Growth changes what the leader and management team must do; growth changes what many employees do; growth changes how the company must operate; growth requires different systems and processes; growth necessitates different people, skills, and capabilities; growth changes the market and the business model; and growth changes the culture and the dynamics of how people communicate and interact within a business. In other words, growth changes everything.
How well you adapt to the changing needs of your company as it grows will determine your long-term success. If you do so successfully, the company will continue to grow and flourish. However, if you do not adapt successfully, the company will experience difficulties and perhaps failure – regardless of how strong it appears at this moment.
2. Growth is More Than a Strategy
Most people mistakenly believe that success is inevitable, if you have a great product and a sound strategy. They are foundational, but they are not enough. Offering a great product in a growth market, backed by a smart strategy, is the minimum required to play the game. It’s certainly not enough to guarantee success.
To most leaders, developing products, markets, and strategies seems far more important compared with the more mundane tasks involved in the nuts and bolts of building a company. Unfortunately, although things like leadership, management, and organizational processes may not be exciting, they are vitally important as the company scales.
Leaders of growing companies must be prepared to manage an organization and devote substantial time towards time-consuming things like management systems and other business processes. A company’s survival depends on it.
3. You’re Not Alone
Growing a business to scale is difficult and risky. Leading a fast-growing company can seem a lot like traveling through uncharted territory. The right path may not always be clear. You don’t know what lies ahead.

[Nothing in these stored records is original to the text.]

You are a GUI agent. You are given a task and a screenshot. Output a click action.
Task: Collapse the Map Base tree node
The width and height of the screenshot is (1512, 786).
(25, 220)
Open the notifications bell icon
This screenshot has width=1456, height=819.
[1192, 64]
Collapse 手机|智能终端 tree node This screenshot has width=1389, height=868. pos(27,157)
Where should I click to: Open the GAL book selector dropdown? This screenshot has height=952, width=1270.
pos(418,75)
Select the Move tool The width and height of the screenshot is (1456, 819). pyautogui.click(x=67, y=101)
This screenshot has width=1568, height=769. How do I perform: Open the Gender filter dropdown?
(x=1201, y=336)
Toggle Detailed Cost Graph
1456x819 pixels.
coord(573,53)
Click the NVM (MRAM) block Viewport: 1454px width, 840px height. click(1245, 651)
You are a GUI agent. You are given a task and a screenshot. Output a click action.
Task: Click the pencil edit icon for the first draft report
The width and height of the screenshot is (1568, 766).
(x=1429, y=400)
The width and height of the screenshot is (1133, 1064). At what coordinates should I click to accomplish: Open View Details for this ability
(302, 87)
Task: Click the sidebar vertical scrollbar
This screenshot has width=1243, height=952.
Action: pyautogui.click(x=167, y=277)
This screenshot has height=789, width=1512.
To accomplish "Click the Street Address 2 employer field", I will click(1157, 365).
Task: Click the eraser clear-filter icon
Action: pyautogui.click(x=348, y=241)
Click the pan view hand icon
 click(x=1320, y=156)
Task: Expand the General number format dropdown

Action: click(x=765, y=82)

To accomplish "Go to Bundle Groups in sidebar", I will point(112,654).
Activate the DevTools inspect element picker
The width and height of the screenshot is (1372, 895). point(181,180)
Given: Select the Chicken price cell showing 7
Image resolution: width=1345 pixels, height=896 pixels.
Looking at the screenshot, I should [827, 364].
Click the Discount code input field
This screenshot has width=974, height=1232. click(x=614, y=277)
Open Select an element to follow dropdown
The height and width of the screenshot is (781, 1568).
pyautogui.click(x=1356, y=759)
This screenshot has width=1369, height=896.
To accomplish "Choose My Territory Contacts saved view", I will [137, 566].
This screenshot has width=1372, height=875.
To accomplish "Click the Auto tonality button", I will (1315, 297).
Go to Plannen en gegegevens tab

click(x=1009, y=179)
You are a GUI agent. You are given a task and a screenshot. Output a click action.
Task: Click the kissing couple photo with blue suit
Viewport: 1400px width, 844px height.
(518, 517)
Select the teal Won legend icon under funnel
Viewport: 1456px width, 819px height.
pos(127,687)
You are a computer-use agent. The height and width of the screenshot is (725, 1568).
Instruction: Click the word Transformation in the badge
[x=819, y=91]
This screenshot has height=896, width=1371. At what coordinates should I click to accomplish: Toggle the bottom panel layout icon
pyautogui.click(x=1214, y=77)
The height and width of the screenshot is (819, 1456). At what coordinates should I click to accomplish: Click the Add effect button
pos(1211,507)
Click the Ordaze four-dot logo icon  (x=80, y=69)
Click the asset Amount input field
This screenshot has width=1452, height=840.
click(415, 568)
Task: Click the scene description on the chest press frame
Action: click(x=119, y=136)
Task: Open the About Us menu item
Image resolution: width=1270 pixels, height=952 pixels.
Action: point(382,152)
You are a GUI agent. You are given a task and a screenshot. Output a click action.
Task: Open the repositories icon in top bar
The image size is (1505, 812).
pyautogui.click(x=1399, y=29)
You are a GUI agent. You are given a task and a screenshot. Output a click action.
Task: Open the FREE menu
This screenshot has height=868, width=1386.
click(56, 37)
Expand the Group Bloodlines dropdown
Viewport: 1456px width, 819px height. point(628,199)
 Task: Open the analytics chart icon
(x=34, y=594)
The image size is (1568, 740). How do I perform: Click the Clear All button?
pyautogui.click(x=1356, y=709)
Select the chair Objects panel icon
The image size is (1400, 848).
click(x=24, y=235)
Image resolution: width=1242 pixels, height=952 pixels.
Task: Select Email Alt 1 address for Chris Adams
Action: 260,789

Unfortunately, most leaders of growing businesses navigate their company’s growth through trial and error, constantly reacting to the challenges of growth instead of anticipating and preparing for them.
But it doesn’t have to be that way. You can take advantage of the success patterns of others who have successfully traveled the same path.
The most important issues that a leader needs to focus on change over time, and they do so in clearly defined stages. Businesses that seem to have nothing in common turn out to have the same challenges during these difficult passages.
Use these stages as a step-by-step blueprint to design and build a successful growth company. The stages will help you assess where you currently are, what needs to be done now, and prepare for what’s coming.
4. Growth Isn’t a Straight Line
Oftentimes our expectations about what growth looks like are not rooted in reality. The typical hockey-stick chart shows low revenue growth in the beginning, immediately followed by a continuous climb of extraordinary growth. But that view doesn’t begin to take into account the twisting and turning path that growth actually takes.
Growth doesn’t move in a straight line, and it rarely happens smoothly. Growth is a series of phases within stages, accompanied by mistakes, failures, instability, pitfalls, detours, ups, downs, transformations, and reinventions.
Business growth is a complex and difficult process that should be viewed both as an opportunity and a tremendous management challenge.
Growth is a very bumpy ride.
5. Success is a Trap
Long-term success eludes most entrepreneurs because they fail to understand a fundamental set of principles: Success eventually makes the very behavior that achieved it obsolete. Success creates new realities. And above all, success creates its own and different problems.
It’s hard to believe that the very behavior that leads to success at one stage can cause you to fail at the next. But it can, and it will. That’s the great irony of entrepreneurial leadership. No matter how successful your company is today, the same methods and approaches that got you to your current level will not be enough to get you to the next one.
When you’ve been successful in the past, it’s easy to cling to the illusion that you will be successful in the future. But that’s simply not true. Too many leaders are blinded by their success and fail to see that the world around them has changed.
The complexities of running a bigger and bigger business make the existing ways of managing and operating less and less effective, and many times, even become an obstacle to further growth. In other words, as companies grow, they come to certain points where the things that used to work, the things that created success, don’t work anymore.
You want to outgrow the competition, not your management approach and your organization’s capabilities.
What are some of your business growth lessons?